Flint is the first self-improving system for performance marketing. The vision is a machine any business can put a dollar into and get ten dollars out. We start with paid search on Google, and the core product is the Google Ads agent.
The agent has two parts. The first is a natural-language interface over the Google Ads API, built with Google's approval so accounts stay in good standing. Anything you can do in the Google Ads UI, you can do by asking: "what's my lowest-converting ad right now?", "which campaigns had 1,500+ clicks?", "update these three campaigns." Customers increasingly use it instead of the Google Ads UI. The second part is a recommendations engine: actions the agent wants to take on your behalf, like adding new keywords it researched, filing negative keywords, improving quality scores, editing ad copy, and running A/B tests until conversion rates hold.
Flint’s landing-page agent serves that loop: every campaign gets its own corresponding landing page, so spend never dead-ends on a generic page. Buy the right keywords, ship the matching page, measure conversions, feed what worked back into the next iteration. That loop is the self-improving part. (One mix-up worth clearing early: Flint is not an AI search or SEO company.)
Sales-led. Demand is mostly inbound. Michelle posts a lot on LinkedIn, the brand is known, and our first AE has been overwhelmed with calls; we signed a second salesperson in August 2026. We qualify hard on ad spend and disqualify fast, so sales time goes to the companies where Flint can make the biggest difference. We're also testing conferences as a channel for the first time.
The heuristic: high ad spend, low engineering density. The more engineers a company has relative to its ad budget, the more likely it builds something in-house and churns. The fewer it has, the more Flint changes how they operate.
That points at consumer brands, which we began selling to in July 2026. These teams have no engineers, no one checking Google Ads every day, and production work scattered across four different agencies. When we show them one system that lets them do the job without managing all of that, the reaction has been "where can I sign?" We still serve the B2B SaaS companies we grew up with, and agencies are a second vector: they always need more clients and better margins, and they reach businesses that would never find Flint directly. The buyer is the growth or marketing lead, or the founder.
The real incumbent in the very long run is agencies. Most Fortune 500 ad spend runs through them, and smaller companies default to them because a bad in-house performance hire is costly and good ones are rare. The in-house alternative is that rare great performance marketer, plus Google's own recommendations, which always steer you toward spending more with Google. On the landing-page side we still displace builders like Unbounce, Leadpages, and Webflow, and we tend to win those head-to-head. What nobody else has is the full loop in one system: campaign execution, the landing page for every campaign, and measurement of what the changes did to conversions. Long term we'd rather make agencies more effective than fight them; they handle the last mile (the "why isn't our ad showing?" investigations) while Flint does the work underneath.
Yes, and it keeps getting bigger. Version one was human-in-the-loop: a marketer asks, Flint generates a page. As models improved, the strategy shifted to building a system and a data moat around the customer, deciding on their behalf what to build next. The latest step is that the harness became the product: the Google Ads agent runs the channel itself, and pages are one of the things it ships along the way. Two things stayed constant. Customers connecting their ad accounts is critical, because that feedback loop is what compounds. And we care less about being the one that generates the code than about owning the system that decides what to build, ship, and change. Same mission, bigger surface area.

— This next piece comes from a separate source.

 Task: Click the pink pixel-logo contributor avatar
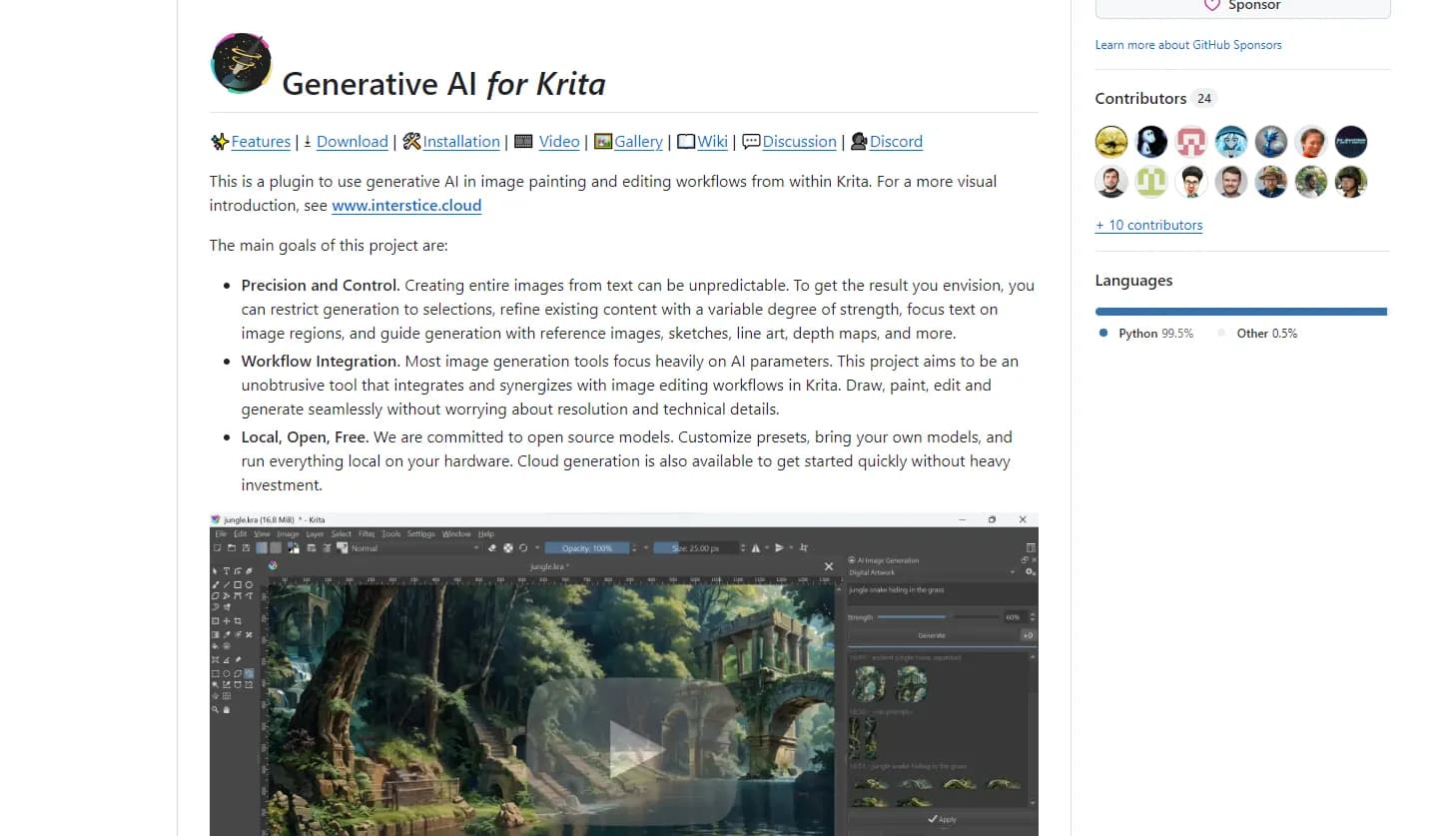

A fair risk we actively think about. The ad platforms keep encroaching on adjacent territory, and one of them may ship campaign automation of their own. Our bet is that whoever builds it can't be neutral: Google will always steer you toward more Google spend, Meta toward Meta, and neither can advise reallocating budget across channels. Marketers will want an independent layer that sits above the ad platforms rather than inside one, the same way engineering teams resist locking into a single model provider.
Intervention-keyed, advertiser-aligned outcome data.

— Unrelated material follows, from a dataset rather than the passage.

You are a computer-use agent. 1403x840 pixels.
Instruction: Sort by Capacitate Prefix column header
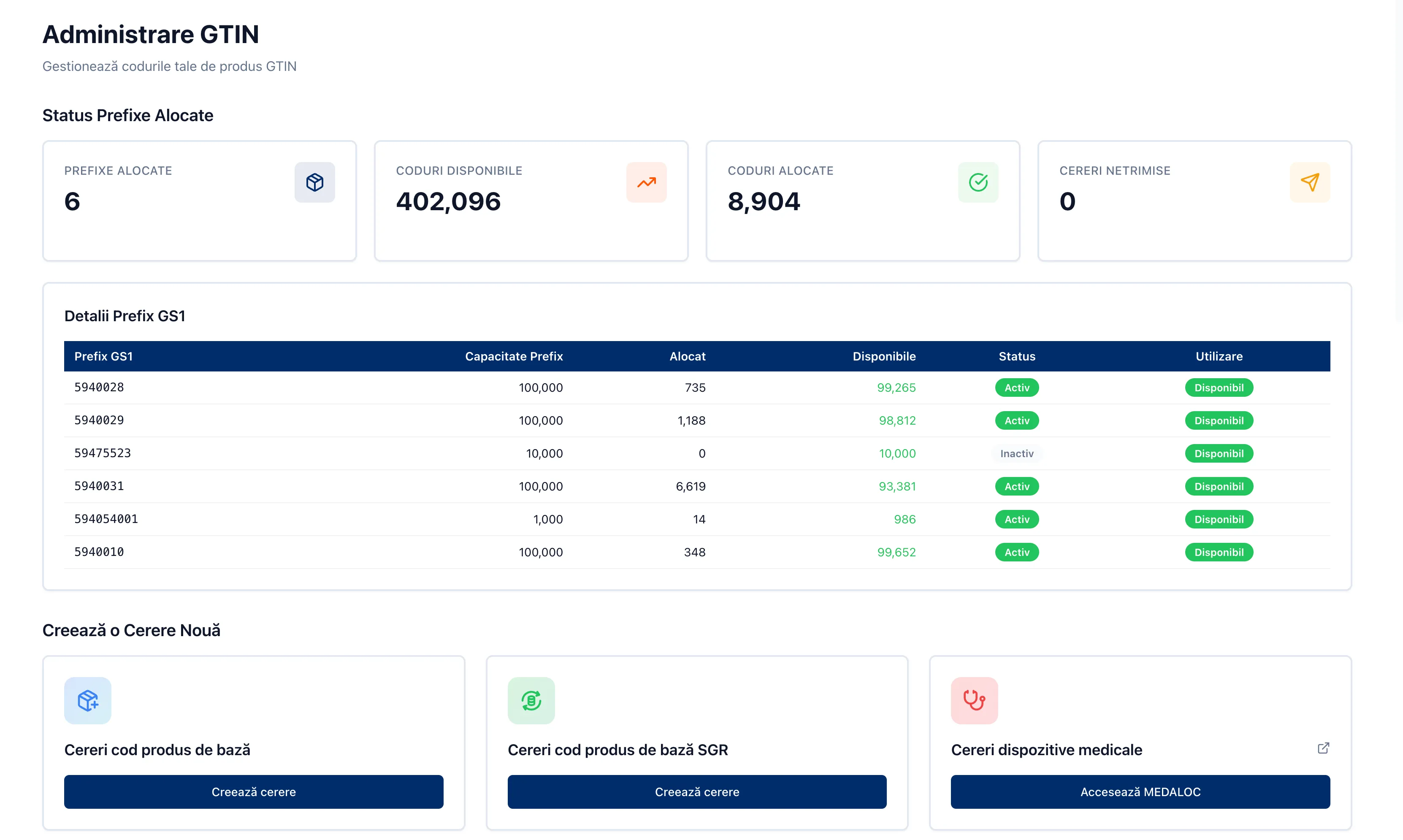click(x=513, y=356)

Volume is not the claim. Google has orders of magnitude more ad-performance data than Flint ever will. What Flint accumulates is different in kind: not just what a campaign did, but what change we made, why we made it, what we chose against, and what happened next. That deliberation happens inside our system, so the unit of our dataset is a decision and its consequence, which is exactly what you need to make the next decision better. Google sees outcomes; it never sees the reasoning that produced them.
The data is also advertiser-aligned, and that's the structural point. Google's incentive is for you to spend more; ours is for you to spend well. A Google-native optimizer can never credibly optimize against Google's own revenue, and that conflict is permanent. It's the reason an independent optimization layer has a right to exist at all.
The most defensible piece is cross-account learning. Any single customer's history, they could take with them. But Flint sees patterns across hundreds of advertisers that nobody can see from inside their own account and no new entrant can reproduce on day one. Every customer cycle deepens that dataset, the dataset sharpens the product's defaults, and better defaults win more customers. Rising model capability makes the loop cheaper to run and more effective, which is the test we hold ourselves to: the thing getting cheap should be fuel, not foundation.